Ally Invest vs. Robinhood

Robinhood was one of the earliest online brokerages to offer commission-free trades. You can trade stocks and ETFs with zero commissions and no account minimums inside an individual brokerage account. Robinhood also offers options trading, but you can’t trade mutual funds, bonds or forex through the platform.

Robinhood doesn’t offer managed portfolios the way Ally Invest does, but there are some elements here that might appeal to newer investors. When you open an account with Robinhood, you can invest using fractional shares with as little as $1. You can also use a cash sweep feature to earn interest on unused cash balances in your brokerage account.
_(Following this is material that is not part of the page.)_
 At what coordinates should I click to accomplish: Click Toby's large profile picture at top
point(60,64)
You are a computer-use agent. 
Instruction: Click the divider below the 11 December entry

Open a Robinhood account Secured
on Robinhood’s secure website

Ally Invest vs. Wealthfront

Wealthfront is designed for passive investors who want to build wealth over time with low advisory fees. You’ll need $500 to open an account with Wealthfront, which is higher than the $100 required for Ally Invest, but the annual advisory fee is slightly lower, at 0.25%. Again, you could avoid this fee with Ally Invest by choosing a cash-enhanced portfolio, although the rewards from a cash-heavy portfolio may not be worth it.

You can’t purchase fractional shares with Wealthfront, similar to Ally Invest, but you do get the benefit of tax-loss harvesting. Wealthfront also offers smart beta once your account balance reaches $500,000.

Open a Wealthfront account Secured
on Wealthfront’s secure website

All information included in this profile is accurate as of 1/22/2021. For more information, please consult Ally Invest’s website.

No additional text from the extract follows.